What can be the issue?

I know it is a Docker networking issue, because I ran the 30305 service on a totally different server, and it connects fine, the issue is ONLY when the service is running on the SAME machine as Docker.

I’m assuming this special Docker host-ip trick is all local and doesn’t touch the firewall.

If you’re using Docker Desktop, host.docker.internal should work
Not sure about pure Docker Engine

But if you want to access a Docker service from another, you don’t need to do that through the host machine - You also don’t need to map the ports at all!
Simply put both containers in a shared network, and use the container/service name

For example:

services:
  frontend:
    container_name: app-front
    ...
  backend: 
    container_name: app-back
    ...

In such a stack, the frontend service could reach the backend using backend or app-back as the hostname
e.g. http://backend:3000, http://app-back, etc.

nowhere in my question did i use host.docker.internal

and nowhere did i say i wanted to access from another container.

feels like you totally misread my question.

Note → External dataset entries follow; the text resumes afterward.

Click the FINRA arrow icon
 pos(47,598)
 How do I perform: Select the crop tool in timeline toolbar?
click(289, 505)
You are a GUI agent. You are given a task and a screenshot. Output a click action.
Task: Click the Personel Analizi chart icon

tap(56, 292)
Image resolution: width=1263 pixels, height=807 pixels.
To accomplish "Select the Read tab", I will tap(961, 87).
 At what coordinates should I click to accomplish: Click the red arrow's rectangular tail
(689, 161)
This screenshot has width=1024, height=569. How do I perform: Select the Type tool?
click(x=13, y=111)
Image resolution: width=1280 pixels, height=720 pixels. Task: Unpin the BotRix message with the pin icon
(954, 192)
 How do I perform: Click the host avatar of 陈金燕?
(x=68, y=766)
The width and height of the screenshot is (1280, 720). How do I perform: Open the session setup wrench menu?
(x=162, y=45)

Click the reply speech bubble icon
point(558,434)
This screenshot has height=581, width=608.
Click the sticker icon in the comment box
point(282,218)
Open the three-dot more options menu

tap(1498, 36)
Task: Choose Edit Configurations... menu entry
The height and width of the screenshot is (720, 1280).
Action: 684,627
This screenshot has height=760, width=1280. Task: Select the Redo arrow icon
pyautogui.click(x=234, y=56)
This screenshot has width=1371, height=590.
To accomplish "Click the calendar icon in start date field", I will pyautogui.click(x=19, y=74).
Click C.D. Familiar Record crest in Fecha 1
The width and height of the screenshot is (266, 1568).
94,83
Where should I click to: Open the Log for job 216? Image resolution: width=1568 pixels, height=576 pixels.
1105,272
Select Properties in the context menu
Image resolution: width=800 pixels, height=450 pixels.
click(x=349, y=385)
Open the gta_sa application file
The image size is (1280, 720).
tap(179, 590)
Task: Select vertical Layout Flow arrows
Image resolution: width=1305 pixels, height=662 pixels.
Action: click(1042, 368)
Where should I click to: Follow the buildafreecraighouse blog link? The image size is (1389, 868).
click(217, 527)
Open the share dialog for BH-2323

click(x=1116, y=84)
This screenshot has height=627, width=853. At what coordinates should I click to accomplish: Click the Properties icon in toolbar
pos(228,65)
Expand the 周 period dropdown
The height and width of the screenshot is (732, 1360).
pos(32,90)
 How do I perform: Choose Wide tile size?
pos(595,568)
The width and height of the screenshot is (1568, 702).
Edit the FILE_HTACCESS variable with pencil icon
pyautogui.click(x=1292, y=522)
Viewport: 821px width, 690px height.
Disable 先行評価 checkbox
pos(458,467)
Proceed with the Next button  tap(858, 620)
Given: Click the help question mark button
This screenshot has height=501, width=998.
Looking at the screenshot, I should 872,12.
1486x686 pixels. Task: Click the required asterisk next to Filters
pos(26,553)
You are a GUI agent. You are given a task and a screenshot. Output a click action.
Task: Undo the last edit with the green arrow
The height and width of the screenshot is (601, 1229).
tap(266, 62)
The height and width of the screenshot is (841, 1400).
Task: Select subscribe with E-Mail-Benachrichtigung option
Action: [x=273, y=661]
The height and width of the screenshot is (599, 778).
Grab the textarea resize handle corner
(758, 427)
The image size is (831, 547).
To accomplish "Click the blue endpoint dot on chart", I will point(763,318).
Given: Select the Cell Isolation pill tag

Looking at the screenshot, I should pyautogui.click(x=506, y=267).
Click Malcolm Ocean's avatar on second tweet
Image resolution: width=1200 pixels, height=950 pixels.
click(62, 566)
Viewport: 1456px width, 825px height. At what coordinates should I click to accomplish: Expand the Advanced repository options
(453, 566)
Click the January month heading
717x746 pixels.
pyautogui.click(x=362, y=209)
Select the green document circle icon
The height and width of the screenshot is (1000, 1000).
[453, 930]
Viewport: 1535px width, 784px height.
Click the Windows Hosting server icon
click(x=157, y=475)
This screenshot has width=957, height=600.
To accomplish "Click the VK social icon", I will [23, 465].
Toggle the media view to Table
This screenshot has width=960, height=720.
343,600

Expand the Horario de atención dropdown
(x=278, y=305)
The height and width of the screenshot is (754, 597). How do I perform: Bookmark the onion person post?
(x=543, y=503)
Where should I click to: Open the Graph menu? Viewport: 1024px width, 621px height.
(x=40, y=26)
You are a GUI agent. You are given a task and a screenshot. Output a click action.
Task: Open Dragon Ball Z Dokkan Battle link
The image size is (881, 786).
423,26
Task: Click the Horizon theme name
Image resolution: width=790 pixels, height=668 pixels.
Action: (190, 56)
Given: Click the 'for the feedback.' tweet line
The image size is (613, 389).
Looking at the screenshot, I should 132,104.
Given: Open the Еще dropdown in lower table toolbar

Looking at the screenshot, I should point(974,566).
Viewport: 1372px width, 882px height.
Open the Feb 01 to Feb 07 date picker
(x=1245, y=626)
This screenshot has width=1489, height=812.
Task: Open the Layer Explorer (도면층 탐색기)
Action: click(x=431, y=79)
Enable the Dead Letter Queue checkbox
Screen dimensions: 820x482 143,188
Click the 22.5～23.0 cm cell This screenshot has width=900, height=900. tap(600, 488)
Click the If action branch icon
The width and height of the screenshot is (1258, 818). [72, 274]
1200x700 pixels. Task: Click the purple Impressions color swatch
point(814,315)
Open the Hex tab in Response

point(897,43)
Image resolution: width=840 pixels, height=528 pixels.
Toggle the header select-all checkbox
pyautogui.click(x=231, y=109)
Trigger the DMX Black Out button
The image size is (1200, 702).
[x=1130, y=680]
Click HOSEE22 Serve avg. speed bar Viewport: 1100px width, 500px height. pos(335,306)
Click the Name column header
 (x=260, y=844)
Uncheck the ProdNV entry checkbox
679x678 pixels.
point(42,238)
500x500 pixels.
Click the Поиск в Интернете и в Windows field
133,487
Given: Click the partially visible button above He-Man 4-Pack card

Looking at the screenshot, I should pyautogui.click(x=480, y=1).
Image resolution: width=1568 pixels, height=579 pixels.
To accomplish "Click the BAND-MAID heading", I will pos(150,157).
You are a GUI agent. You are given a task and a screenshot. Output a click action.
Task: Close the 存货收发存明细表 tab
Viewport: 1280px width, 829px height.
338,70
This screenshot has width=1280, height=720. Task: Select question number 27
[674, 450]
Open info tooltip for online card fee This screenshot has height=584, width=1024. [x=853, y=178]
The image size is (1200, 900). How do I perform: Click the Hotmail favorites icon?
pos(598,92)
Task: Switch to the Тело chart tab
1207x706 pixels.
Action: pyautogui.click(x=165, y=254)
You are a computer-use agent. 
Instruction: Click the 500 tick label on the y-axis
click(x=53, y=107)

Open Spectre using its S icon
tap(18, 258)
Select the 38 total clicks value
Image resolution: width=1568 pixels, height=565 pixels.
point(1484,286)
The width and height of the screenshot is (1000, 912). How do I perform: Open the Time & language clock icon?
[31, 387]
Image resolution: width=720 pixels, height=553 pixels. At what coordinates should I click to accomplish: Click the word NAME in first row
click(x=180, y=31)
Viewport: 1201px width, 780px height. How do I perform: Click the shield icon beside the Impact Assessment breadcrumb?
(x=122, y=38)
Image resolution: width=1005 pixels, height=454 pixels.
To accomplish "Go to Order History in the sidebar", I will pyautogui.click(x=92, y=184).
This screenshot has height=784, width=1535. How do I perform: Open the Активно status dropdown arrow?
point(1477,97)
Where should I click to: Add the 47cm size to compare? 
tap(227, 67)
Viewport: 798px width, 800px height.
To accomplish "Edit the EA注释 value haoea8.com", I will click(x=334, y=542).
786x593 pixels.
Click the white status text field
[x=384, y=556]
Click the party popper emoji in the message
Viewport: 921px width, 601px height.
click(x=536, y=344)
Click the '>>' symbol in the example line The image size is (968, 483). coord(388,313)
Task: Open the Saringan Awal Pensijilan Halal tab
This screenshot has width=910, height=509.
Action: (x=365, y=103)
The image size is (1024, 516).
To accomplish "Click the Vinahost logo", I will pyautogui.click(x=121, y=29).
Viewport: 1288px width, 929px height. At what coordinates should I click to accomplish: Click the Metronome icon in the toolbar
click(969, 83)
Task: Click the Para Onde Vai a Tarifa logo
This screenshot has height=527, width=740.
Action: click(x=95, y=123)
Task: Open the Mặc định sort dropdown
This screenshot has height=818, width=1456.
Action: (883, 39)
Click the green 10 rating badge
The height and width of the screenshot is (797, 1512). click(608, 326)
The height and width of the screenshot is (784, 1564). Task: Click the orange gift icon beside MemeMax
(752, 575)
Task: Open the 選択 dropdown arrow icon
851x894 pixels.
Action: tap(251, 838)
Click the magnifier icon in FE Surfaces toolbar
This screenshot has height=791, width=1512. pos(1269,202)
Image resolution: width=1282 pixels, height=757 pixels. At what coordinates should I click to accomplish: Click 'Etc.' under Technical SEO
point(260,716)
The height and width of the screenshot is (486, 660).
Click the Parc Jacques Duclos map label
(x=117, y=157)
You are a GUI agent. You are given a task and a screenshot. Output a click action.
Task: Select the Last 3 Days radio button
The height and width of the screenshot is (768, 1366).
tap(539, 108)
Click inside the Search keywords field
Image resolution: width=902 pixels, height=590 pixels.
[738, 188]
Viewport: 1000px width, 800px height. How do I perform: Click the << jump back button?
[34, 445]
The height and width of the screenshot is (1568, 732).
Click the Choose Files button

Sorry if I understood wrong, but did you not want to connect to your host machine from a container? That is done via host.docker.internal

In your post you use telnet to connect to a loopback interface on the host and want to connect to a port on another IP address from a container. That would never work if the service on the host listens only on localhost, not even without Docker. It is just that the IP address you use for connecting from a container is a Docker network gateway. You need the process on the host listen on the gateway IP as well, or you can implement something similar to Docker Desktop’s host.docker.internal

Nowhere in @deanayalon’s post was mentioned that you used that :slight_smile: But it is true, that with Docker Desktop that would be the solution so the requests from the containers would be forwarded to the loopback IP on the host. Without that, you have to implement it for youself as I described in the linked post. Or depending on from where you need to access the service on the host, you can just reconfigure it to listen on the docker network gateway.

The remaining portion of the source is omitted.